* **Passage**
## begin

My bean seeds from USDA came today

Discussion in 'Gardening & Plant Propagation' started by Cyngbaeld, Nov 12, 2005.

  1. Cyngbaeld

    Cyngbaeld In Remembrance Supporter

    Messages:
    28,248
    Joined:
    May 20, 2004
    Location:
    SE Missouri
    I requested and received, a bean called 'cherry' and one called '40 day bean' both from Hungary, and a wild pea from Pakistan. The wild pea grows as a 'weed' in wheat crops in Pakistan and is favored by sheep and goats. I plan to see if the wild pea will help wheat to grow better without so much fertilizer and to see how my animals (poultry and soon will have sheep) like it. It is very small (slightly larger than milo) so perhaps would work well for poultry without grinding.

    I'll be growing out the other two beans and let you all know how they do. If all goes well I may have a limited amt of seed next year or at least the yr after to share. (I got 30 seeds of each, so won't be a huge crop.)
     
  2. Pony

    Pony STILL not Alice Supporter

    Messages:
    19,813
    Joined:
    Jan 6, 2003
    Sounds exciting! I'm looking forward to hearing how the experiment goes!

    Does the USDA have a site for this sort of thing, or did you sign up for some sort of seed program, or...?

    (You may have already posted about this. Sorry if I missed it!)

    Pony!
     

  3. Cyngbaeld

    Cyngbaeld In Remembrance Supporter

    Messages:
    28,248
    Joined:
    May 20, 2004
    Location:
    SE Missouri
    There is a site on the net you can see what they have and request it. Some things they will send to folks like me who want to try something different that is not available commercially. And some things are only avail to researchers. You have to tell them who you are and what you plan to do with the seeds or other plant material and they will decide if you qualify for that material. There is no charge to you. Some of the amts are very small. I also requested some rice seed, haven't heard if I will get it yet. They only send 5 grams of rice seed. I want to see if I can grow rice in a traditional manner here in east texas. They have varieties you can't get elsewhere. I have detailed instructions on how to grow rice and am eager to try it. I also requested a couple of strains of hulless oats and hulless barley. If I can get it to produce I'll have to save the entire crop for seed for next year, but the varieties are unavailable commercially so it is worth it to me to try them. I'm really interested in helping preserve heritage and open pollinated crops.

## end

* **Material**
## begin

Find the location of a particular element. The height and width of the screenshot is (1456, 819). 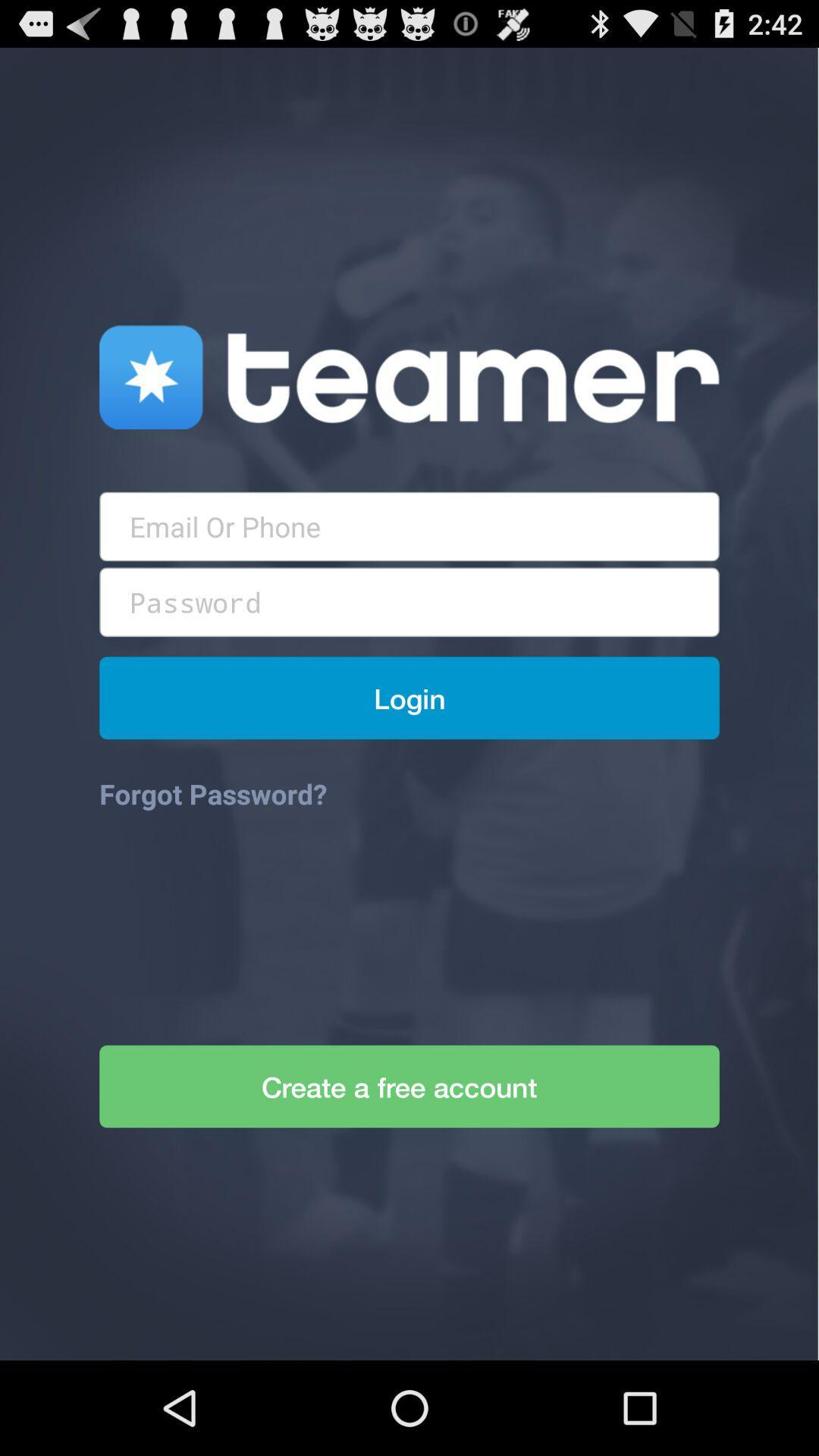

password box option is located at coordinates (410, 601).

## end

* **Exercise task A**
Do these statements agree with the forum thread on USDA seeds? Answer yes or no for each, quoting the words of the thread that decide it. (i) The wild pea came from Hungary. (ii) The poster got 30 seeds of each bean. (iii) The USDA charges for the seeds it sends.
* **Exercise task B**
Return the stretch of the forum thread on USDA seeds from "Does the USDA" through "I missed it!)", copied word for word.

* **Reply A**
(i) No: "a wild pea from Pakistan"
(ii) Yes: "I got 30 seeds of each"
(iii) No: "There is no charge to you."

* **Reply B**
Does the USDA have a site for this sort of thing, or did you sign up for some sort of seed program, or...?

    (You may have already posted about this. Sorry if I missed it!)